Trumpy, talk about Bunnings mystery steel. I bought a couple of bolts to play with from them yesterday, both have the same product code, one was 4.6 grade and the other was 4.8 grade. And one of them was 5 mm shorter than the other. I buy M12 bolts by the box but they are 8.8 grade which is abit hard to play with. Anyway, I used them to prepare some homework exercises yesterday:

DSC_2474_zpsc389e1be.jpg


So from here, I will correct the undercut (thanks Ross), do any other turning, set the change gears to threading 1.75 pitch, rotate my compound 29.5 degrees (plus my 1 degree error) and drop the belt onto low speed (60 RPM) and practice until I am confident of doing the drawbar remembering to stop the motor as I get to the undercut, retract the tool with the cross slide and reverse the motor to go back to 0 on the cross slide and increase the cut depth with the compound and do it all again!
 
Hi Rod, Screwcutting on an all metric lathe is no more difficult than doing it on an imperial machine. Just different.

Some metric lathes have a chasing dial with changeable graduated discs that fit in the top, depending on the pitch you are cutting. Others have no chasing dial, like my Stanko Toolroom Lathe.

With the starting lever on the carriage, it can stop and reverse out in 1 or 2 revs of the spindle at low speeds. A couple of dry runs in fresh air to get a feel for the coasting distance, and away you go. That is with 3ph motors and DOL starting. Lathes with a foot brake are a bit easier.

But watch it on 1ph capacitor start motors. If you hit reverse too quickly it will keep running forwards!!! And you will have one of those crunching panic moments...

As I said before, on this size work you can always stop short and pull it over by hand for the last thread or two.

BTW, if you want a nicely formed thread, you can rough it out by screwcutting on the lathe, then use your die to finish it to size.
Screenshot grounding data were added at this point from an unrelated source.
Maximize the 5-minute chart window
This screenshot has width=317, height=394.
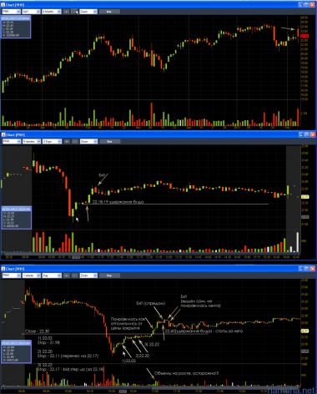click(307, 134)
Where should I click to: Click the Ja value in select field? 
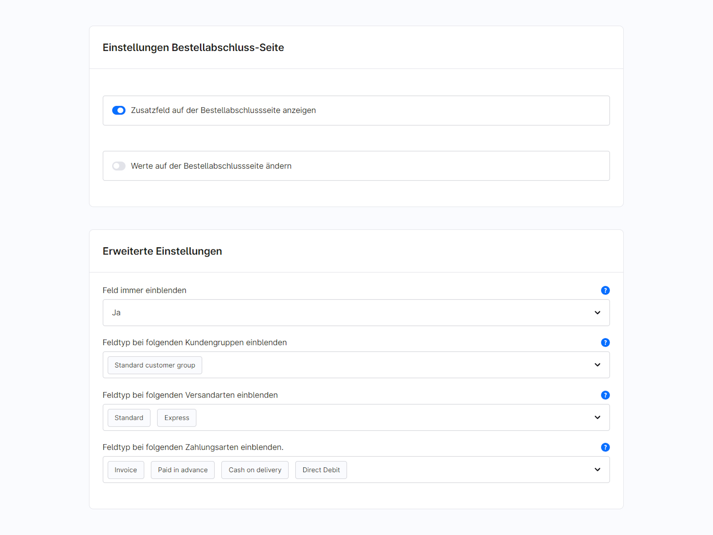point(116,313)
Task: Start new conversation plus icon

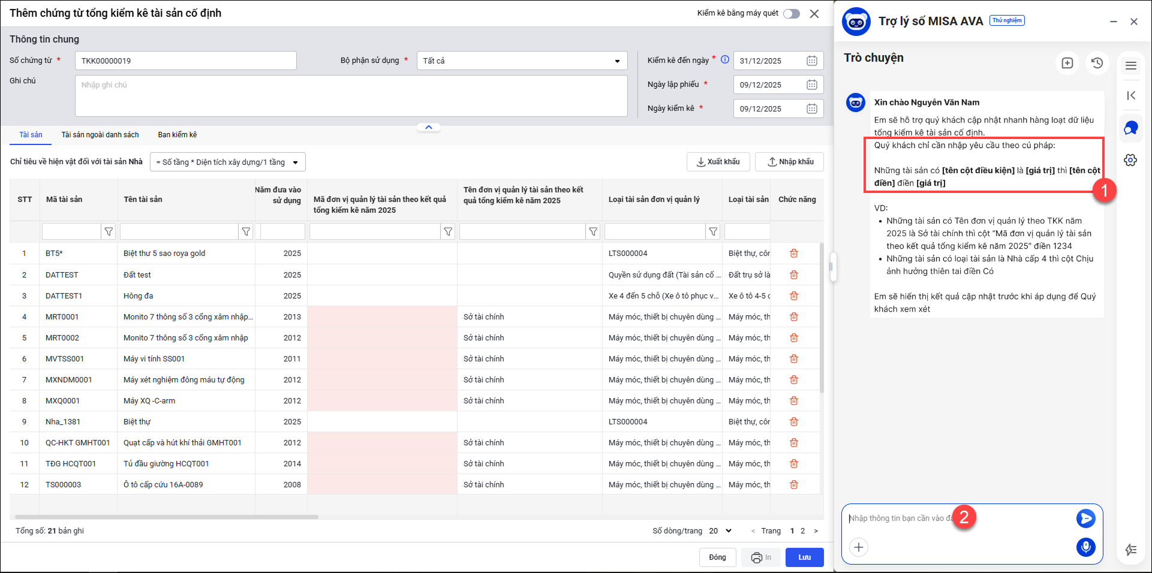Action: 1067,63
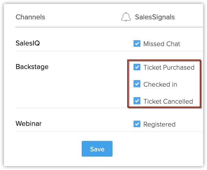Click the Registered label text
The height and width of the screenshot is (170, 207).
pyautogui.click(x=159, y=124)
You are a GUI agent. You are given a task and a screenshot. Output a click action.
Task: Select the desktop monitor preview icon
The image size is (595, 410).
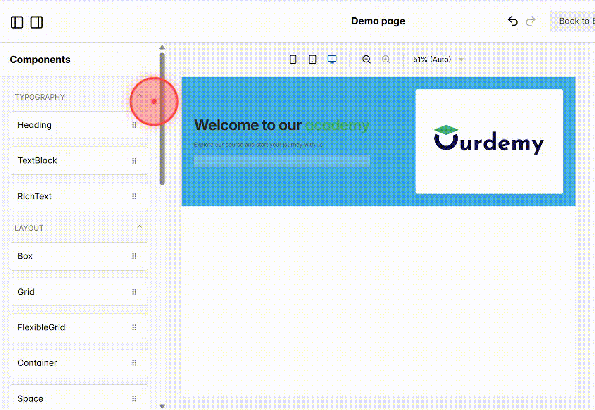(332, 59)
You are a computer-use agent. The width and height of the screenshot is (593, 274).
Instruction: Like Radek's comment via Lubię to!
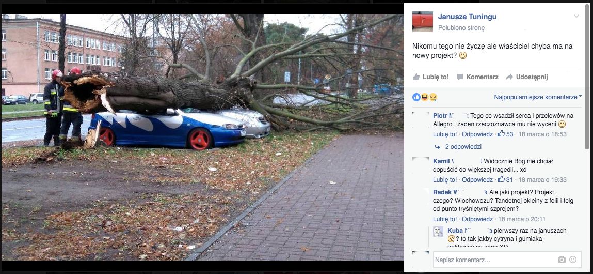coord(445,219)
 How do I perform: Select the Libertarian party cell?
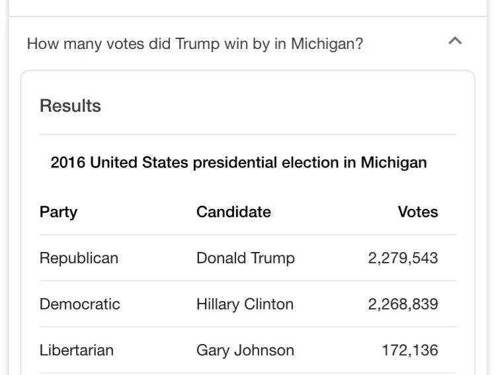coord(76,350)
Very little load and wear on the die and it follows the thread perfectly. Coming up to a shoulder you can turn the die around and use the flat side to get closer. Don't forget the oil...

Regards, RossG
radial1951
_____________
 
So from here, I will correct the undercut (thanks Ross), do any other turning, set the change gears to threading 1.75 pitch, rotate my compound 29.5 degrees (plus my 1 degree error) and drop the belt onto low speed (60 RPM) and practice until I am confident of doing the drawbar remembering to stop the motor as I get to the undercut, retract the tool with the cross slide and reverse the motor to go back to 0 on the cross slide and increase the cut depth with the compound and do it all again!
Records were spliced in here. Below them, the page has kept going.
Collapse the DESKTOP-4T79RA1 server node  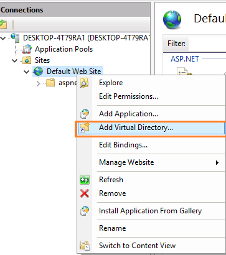(3, 38)
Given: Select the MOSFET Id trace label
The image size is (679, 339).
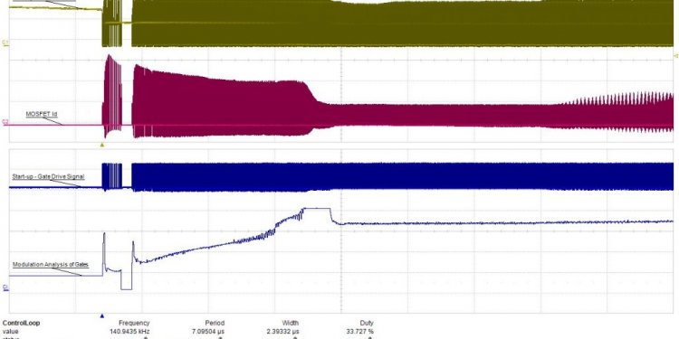Looking at the screenshot, I should click(x=42, y=114).
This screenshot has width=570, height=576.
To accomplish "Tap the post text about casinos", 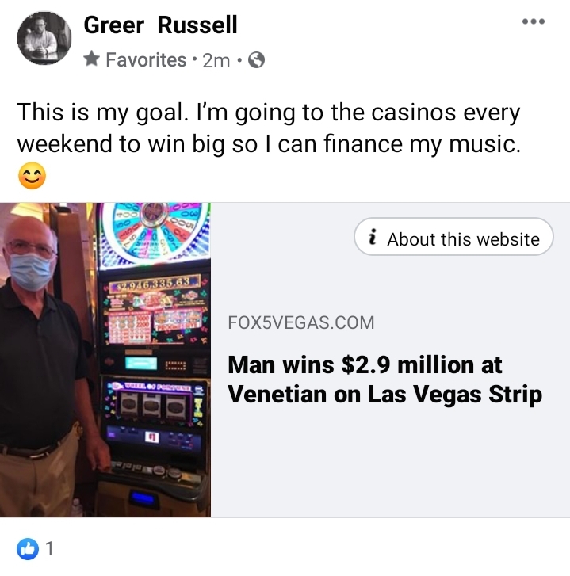I will tap(269, 128).
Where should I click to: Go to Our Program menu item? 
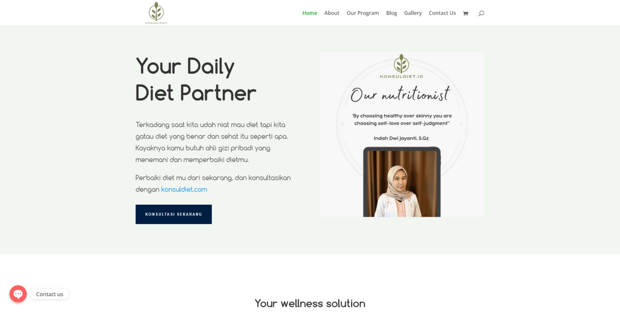pos(363,13)
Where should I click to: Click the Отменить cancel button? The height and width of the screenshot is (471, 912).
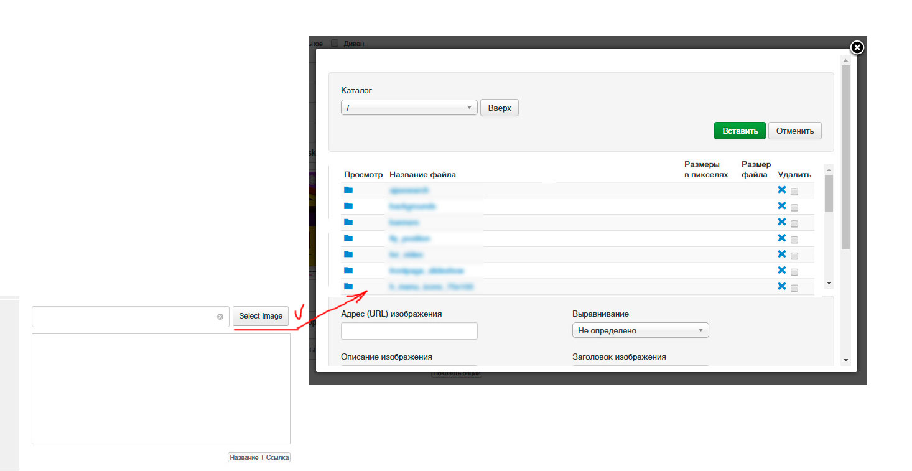click(794, 131)
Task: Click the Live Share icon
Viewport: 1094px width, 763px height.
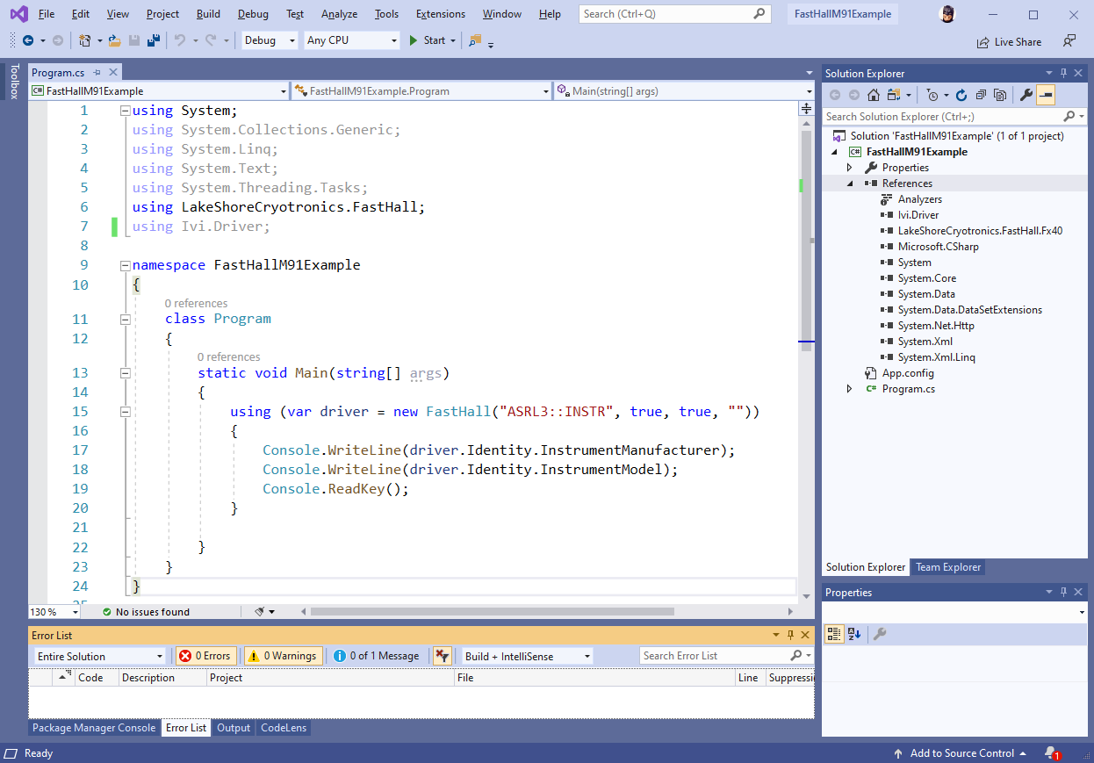Action: click(x=1009, y=41)
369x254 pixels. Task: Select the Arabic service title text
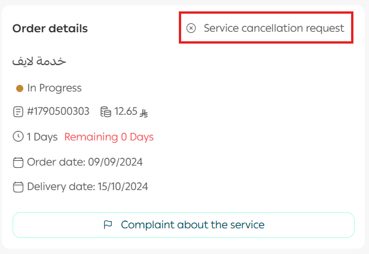coord(39,61)
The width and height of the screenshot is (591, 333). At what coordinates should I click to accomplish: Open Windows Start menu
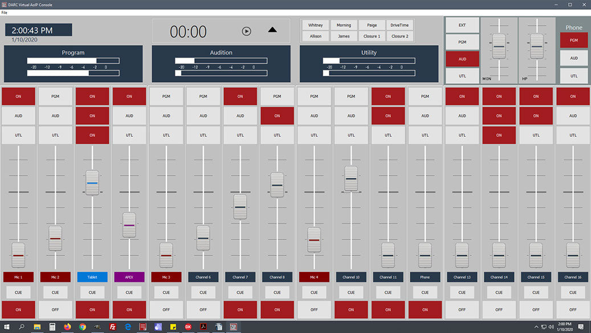tap(7, 327)
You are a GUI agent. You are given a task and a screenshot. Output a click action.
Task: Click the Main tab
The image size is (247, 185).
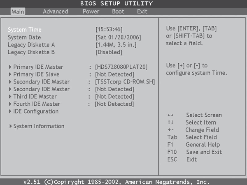[x=18, y=12]
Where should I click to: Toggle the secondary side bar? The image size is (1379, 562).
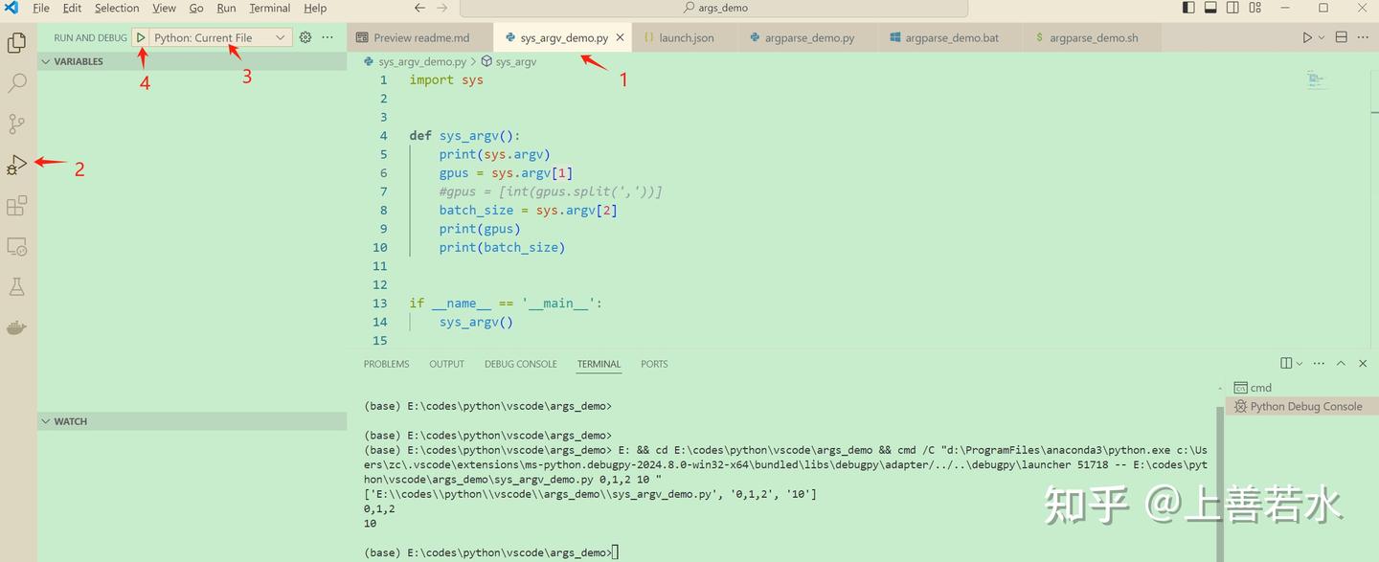(x=1232, y=7)
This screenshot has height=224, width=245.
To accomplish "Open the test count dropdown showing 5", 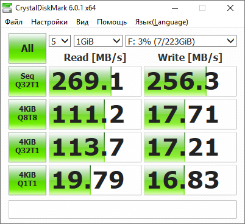I will tap(60, 41).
By Jove, I think he's got it! Good on ya Rod, and keep us informed of progress...

Regards, RossG.
radial1951
______________
 
Thread cutting on a lathe with a foot brake is an absolute breeze. With a bit of practice a faster speed can be used giving a better finish. When threading, just stop by using the brake, withdraw the tool and then reverse back to the start and repeat until depth reached.


Paul.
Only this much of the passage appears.